- [ASSIGNMENT]: With the pictures removed, the data below must be transcribed in full and exactly.

[Saved data entries]
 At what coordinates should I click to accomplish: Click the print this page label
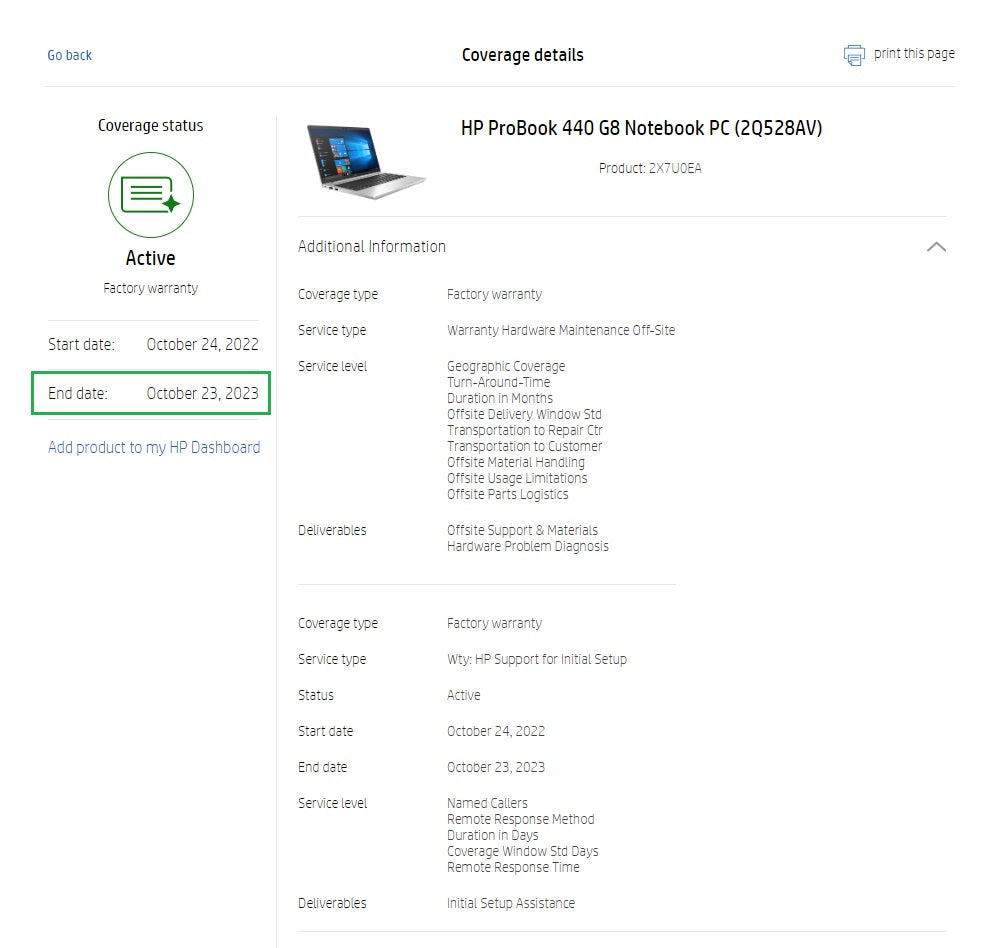913,53
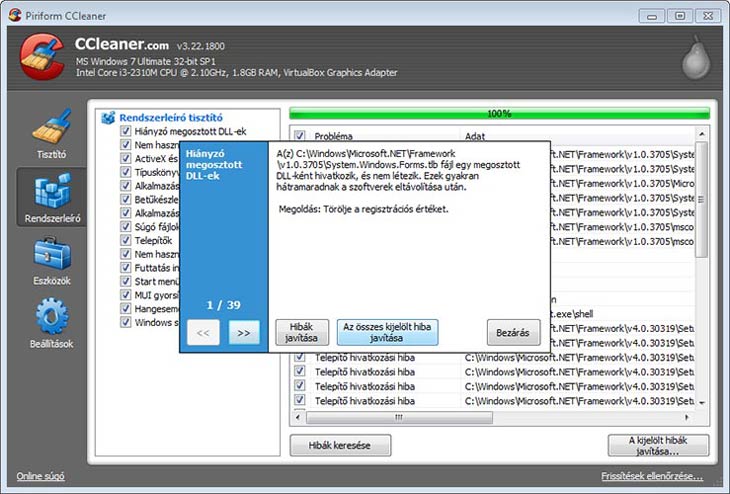The image size is (730, 494).
Task: Uncheck last Telepítő hivatkozási hiba row
Action: tap(299, 401)
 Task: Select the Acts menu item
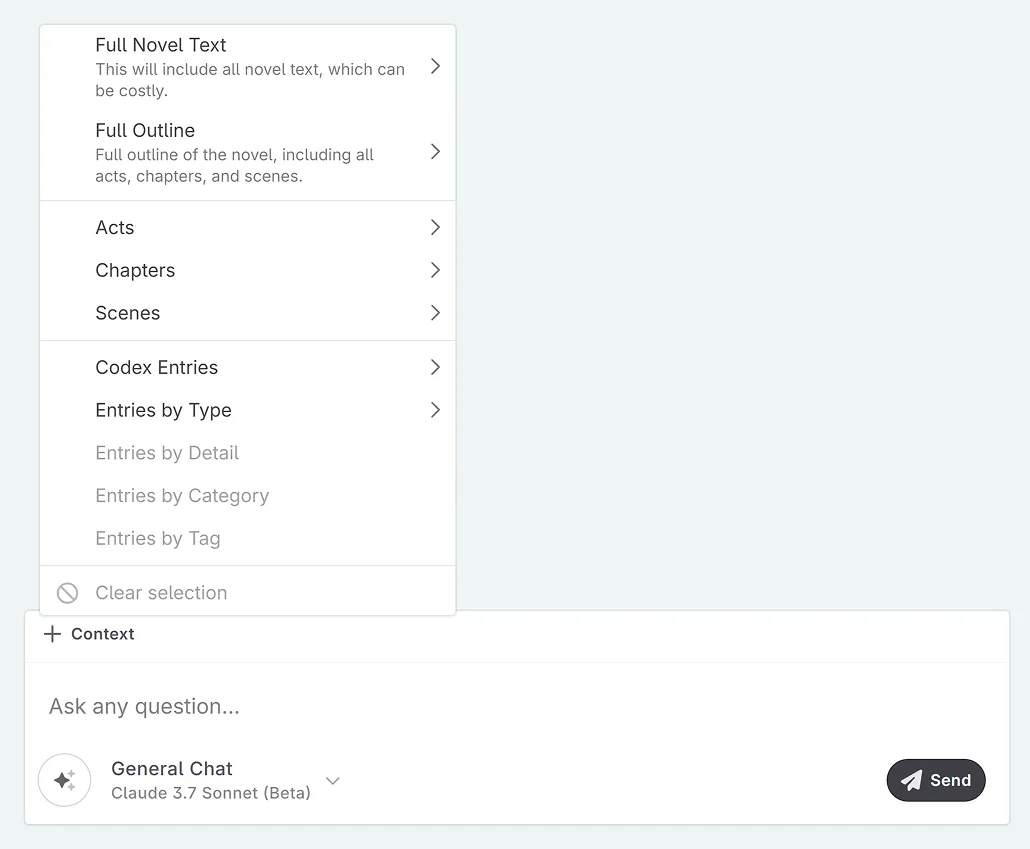click(115, 228)
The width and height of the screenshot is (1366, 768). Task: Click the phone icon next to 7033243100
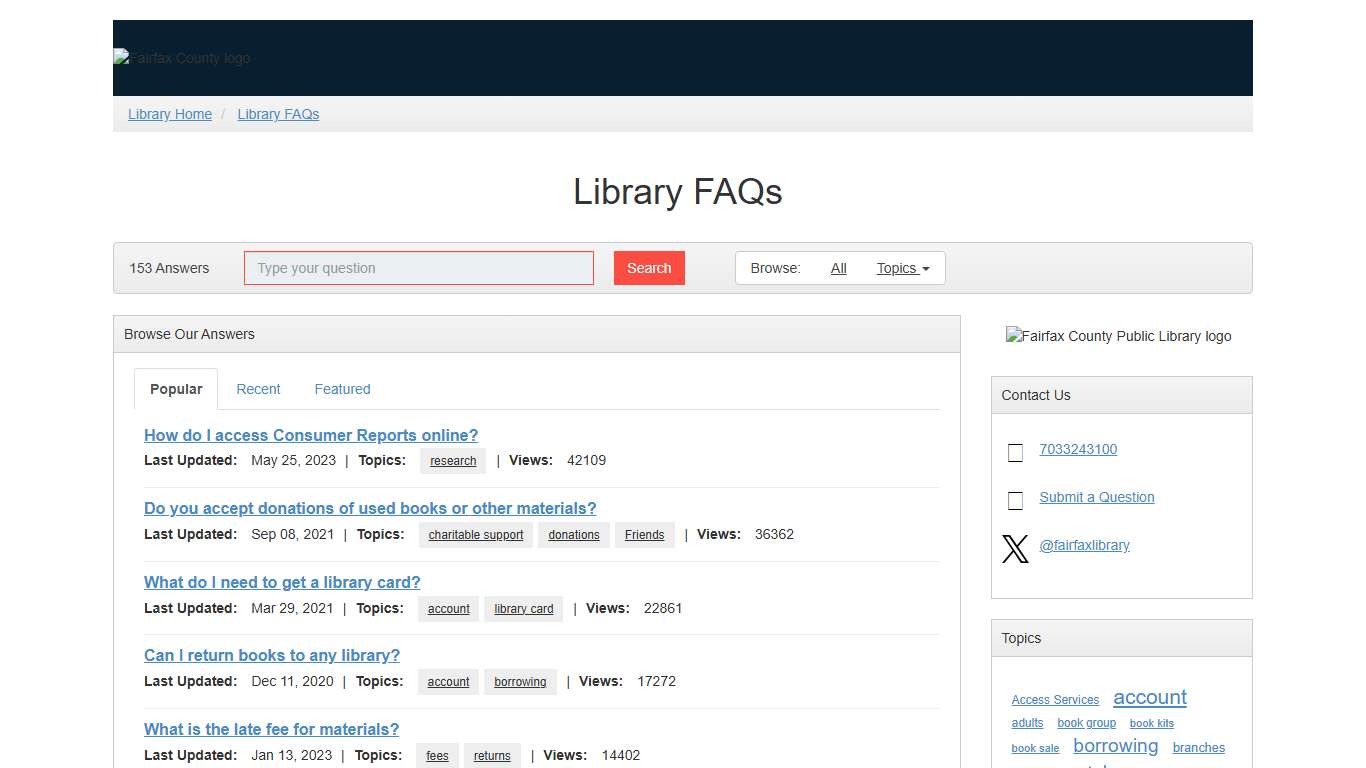pos(1015,452)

- [COMPLETED TASK]:
 At what coordinates should I click to accomplish: Click the print this page label
913,53
The image size is (730, 494).
Task: Uncheck last Telepítő hivatkozási hiba row
Action: tap(299, 401)
 Task: Select the Acts menu item
click(115, 228)
The width and height of the screenshot is (1366, 768). Task: Click the phone icon next to 7033243100
pos(1015,452)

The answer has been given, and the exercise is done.